The Price of Freedom

“We were more hungry than when we were in prison.  The bread was gone, the money was almost gone,”  my mother stated. They drank water from irrigation ditches and picked crumbs from cattle feed at railroad stations.  They were free at last, but barely alive.  This was the price of freedom in the Soviet Union.

When they were set free, they each recieved a new t-shirt and jacket, twenty rubles, a loaf of bread, discharge papers and a hug from Stefan Sarvitski, their adopted grandfather and savior.  But what does a speck of dust do when in the middle of nowhere and left to find its way?

The Sikorski-Mayski agreement, signed on July 30, 1941 between General Wladyslaw Sikoski of the Polish government-in-exile and Ivan Mayski, the Soviet Ambassador to the United Kingdom, got them their freedom, but now they had to find a way to where the Polish Army was to re-organize.  They knew they had to go south and did by mule carts, trains but mostly on foot. Traveling through Siberia out of the Gulag going south, they were still in the Soviet Union,  but what kept them focused was to travel to a collection area where the Polish delegation was recruiting for the Polish Army.

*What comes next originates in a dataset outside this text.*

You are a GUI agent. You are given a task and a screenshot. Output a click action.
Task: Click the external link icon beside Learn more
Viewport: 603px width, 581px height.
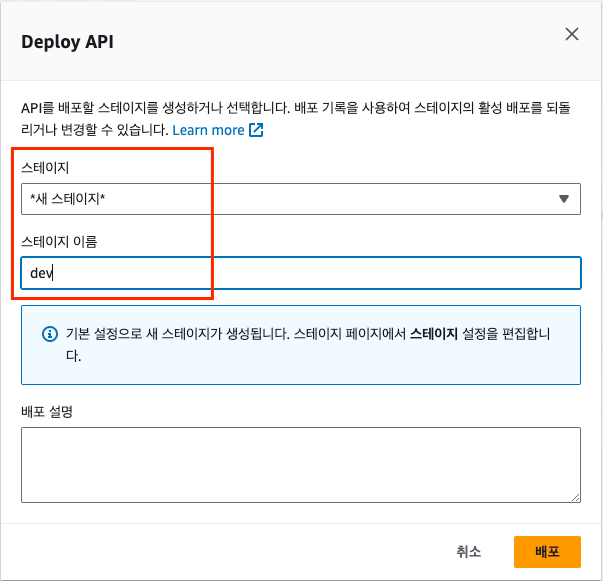point(256,130)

The goal was to reach Bukhara, Samarkanda or Taskent, in Uzbekestan SSR.  Mom never did say how long they traveled or even where the journey started, but looking at the map below, I have to think that it took months.  Along the way they would meet fellow countrymen, traveling in the same direction, for the same purpose, having experienced similar hardships, so they compared news and would ask the standard questions about knowing the whereabouts of family members and relatives.   So many people were separated from fathers, mothers, husbands and brothers while scattered throughout the Soviet Union.  My mother’s standard question was, did anyone see or hear anything about her dad?  The answer was always no.

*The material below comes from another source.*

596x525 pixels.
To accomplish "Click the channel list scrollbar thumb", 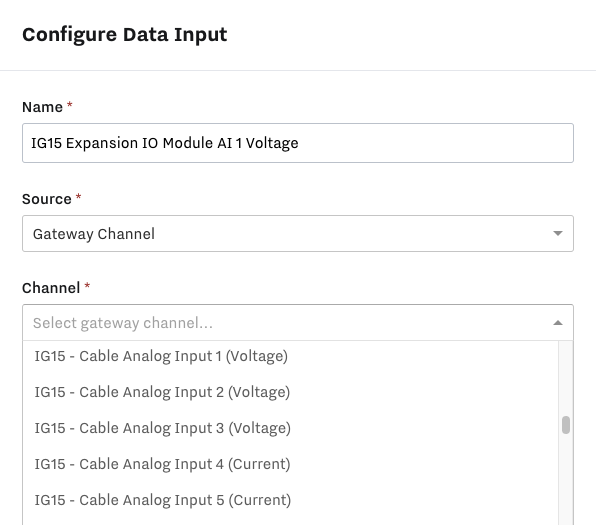I will pos(566,425).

The vastness of the former USSR is intimidating.

The vastness of the former USSR is intimidating.

From September 1939 through June 1941, roughly 1.7 million Poles were either deported, arrested, or captured by the Soviets during the invasion, which forced them to leave their homeland, from which only a few would ever return. Families deported included the elderly, pregnant women, and children of all ages.  It is estimated that by 1941, 760,000 had died, mostly children due to poor sanitation, starvation and lack of medical attention. Many children and elderly did not even survive the transport out of Poland. Their bodies were thrown off the transport trains between stops without any burial.  Over 25,000 Army officers, political leaders, intellectuals and government officials were executed in the spring of 1940.  This incident is referred to as the Katyn Massacre.  These people were unable to experience the so called ‘amnesty’ that was granted as a result of the Sikorski-Stalin agreement.  The word amnesty suggests that a crime was committed.  The irony is that the crime committed was against the Polish people, not by them.

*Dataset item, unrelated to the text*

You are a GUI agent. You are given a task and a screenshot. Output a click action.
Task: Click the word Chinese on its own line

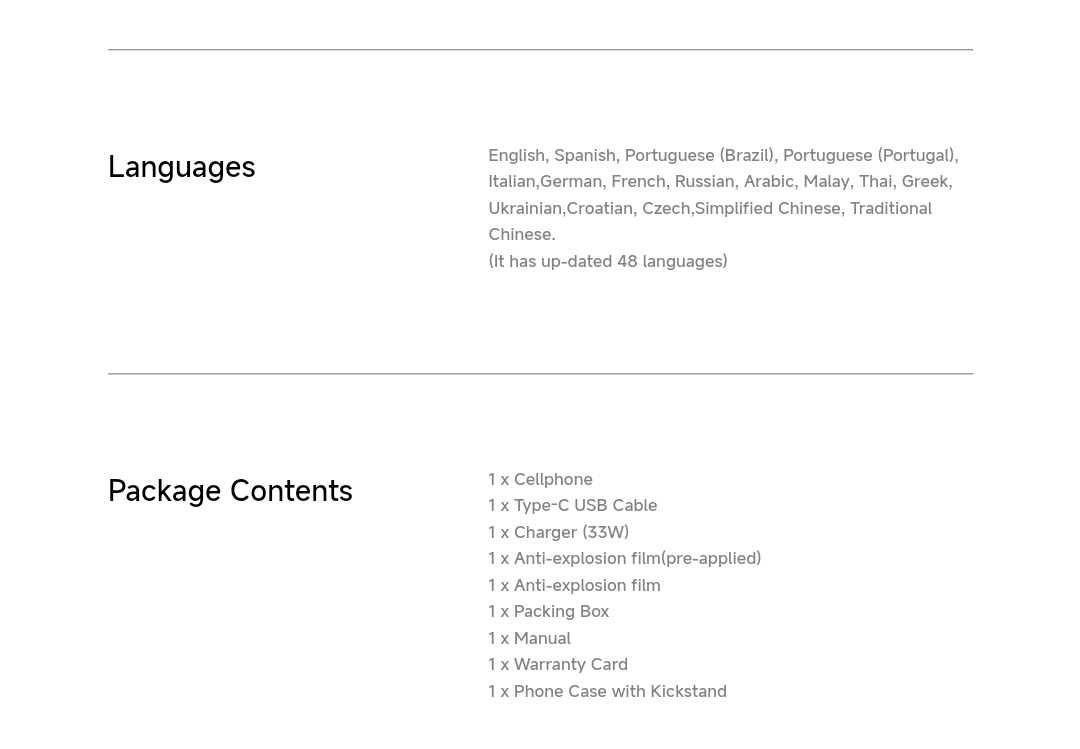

Former Polish soldiers released from POW camps and the civilians released from labor camps were all trying to find their way to recruitment sites. Many families stayed behind as others left the Steppes of Kazakhstan to follow their brother, husband or father that was hoping to enlist.  Those left behind waited for their soldier husbands or fathers to come to them after amnesty so they could travel together to freedom.  My dad’s sister waited to hear from her husband Adam so she and my grandparents could travel out of Kazakhstan in the fall of 1941, but that did not happen. Even though they did not know what had befallen Adam, they were afraid to travel because winter in Kazakhstan was approaching and could be too harsh. The steppe is considered to be semi-desert with fluctuating temperature throughout the year. Highs can reach 108 degrees in July and -62 in January.  This migration to freedom contributed to so many dying in the process, or contracting diseases which then lead to death.



My mother and her fellow travelers reached Bukhara, Uzbekestan where they registered with the Polish delegation.  They were fed and thought their anguish would be over.  As with much of my mother’s journey through hell since she left her home on April 17, 1940, there was more pain and sorrow to come.